> [EXTRACT]

--- begin ---

BYOH Introduction

DataStax Enterprise (DSE) works with external Hadoop systems in a bring your own Hadoop (BYOH) model. Use BYOH to run DSE with a separate Hadoop cluster from a different vendor.

Hadoop is a software framework for distributed processing of large data sets using MapReduce programs. DataStax Enterprise (DSE) works with these external Hadoop systems in a bring your own Hadoop (BYOH) model. Use BYOH when you want to run DSE with a separate Hadoop cluster, from a different vendor. Supported vendors are:

Hadoop 2.x data warehouse implementations Cloudera 4.5, 4.6, and 5.0.x
Hortonworks 1.3.3 and 2.0.x

You can use Hadoop in one of the following modes:

External Hadoop
Uses the Hadoop distribution provided by Cloudera (CDH) or Hortonworks (HDP).
Internal Hadoop
Uses the DSE Hadoop integrated with DataStax Enterprise.

For legacy purposes, DataStax Enterprise 4.5 includes DSE Hadoop 1.0.4 with built-in Hadoop trackers.

Use cases for BYOH are:

Bi-directional data movement between Cassandra in DataStax Enterprise and the Hadoop Distributed File System (HDFS)
Hive queries against Cassandra data in DataStax Enterprise
Data combination (joins) between Cassandra and HDFS data
ODBC access to Cassandra data through Hive

Components

This table compares DSE Hadoop with the external Hadoop system in the BYOH model:

**Comparison of DSE Hadoop and the BYOH model**
Component	DSE Integrated Hadoop Owner	BYOH Owner	DSE Interaction
Job tracker	DSE Cluster	Hadoop Cluster	Optional
Task tracker	DSE Cluster	Hadoop Cluster	Co-located with BYOH nodes
Pig	Distributed with DSE	Distribution chosen by operator	Can launch from task trackers
Hive	Distributed with DSE	Distribution chosen by operator	Can launch from task trackers
HDFS/CFS	CFS	HDFS	Block storage

BYOH installation and configuration overview

The procedure for installing and configuring DataStax Enterprise for BYOH is straight-forward. First, ensure that you meet the prerequisites. Next, install DataStax Enterprise on all nodes in the Cloudera or Hortonworks cluster and on additional nodes outside the Hadoop cluster. Install several Cloudera or Hortonworks components on the additional nodes and deploy those nodes in a virtual BYOH data center. Finally, configure DataStax Enterprise BYOH environment variables on each node in the BYOH data center to point to the Hadoop cluster, as shown in the following diagram:

DataStax Enterprise runs only on BYOH nodes, and uses Hadoop components to integrate BYOH and Hadoop. You never start up the DataStax Enterprise installations on the Hadoop cluster.

--- end ---

> [GIVEN INSTRUCTION A]
According to the BYOH overview, which DSE Hadoop version does DataStax Enterprise 4.5 include for legacy purposes?
> [GIVEN INSTRUCTION B]
Carry the BYOH overview forward, picking up right after its last sentence.
The stored items that come next are separate material, apart from the BYOH overview.

(Stored items)
--- begin ---

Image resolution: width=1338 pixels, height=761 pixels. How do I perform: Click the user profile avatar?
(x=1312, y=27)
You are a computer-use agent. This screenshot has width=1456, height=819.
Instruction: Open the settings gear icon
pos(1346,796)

--- end ---
--- begin ---

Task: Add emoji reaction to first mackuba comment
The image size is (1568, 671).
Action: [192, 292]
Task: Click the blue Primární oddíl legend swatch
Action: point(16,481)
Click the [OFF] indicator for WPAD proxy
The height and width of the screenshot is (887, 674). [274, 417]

--- end ---

> [EXERCISE OUTPUT A]
DSE Hadoop 1.0.4, with built-in Hadoop trackers.

> [EXERCISE OUTPUT B]
MapReduce process

In a typical Hadoop cluster, Task Tracker and Data Node services run on each node. A Job Tracker service running on one of the master nodes coordinates MapReduce jobs between the Task Trackers, which pull data locally from data node. For the latest versions of Hadoop using YARN, Node Manager services replace Task Trackers and the Resource Manager service replaces the Job Tracker.

In contrast with the typical Hadoop cluster, in the BYOH model DSE Cassandra services can take the place of the Data Node service in MapReduce jobs, providing data directly to the Task Trackers/Node Managers, as shown in the following diagram. For simplicity purposes, the diagram uses the following nomenclature:

Task Tracker--Means Task Tracker or Node Manager.
Job Tracker--Means Job Tracker or Resource Manager.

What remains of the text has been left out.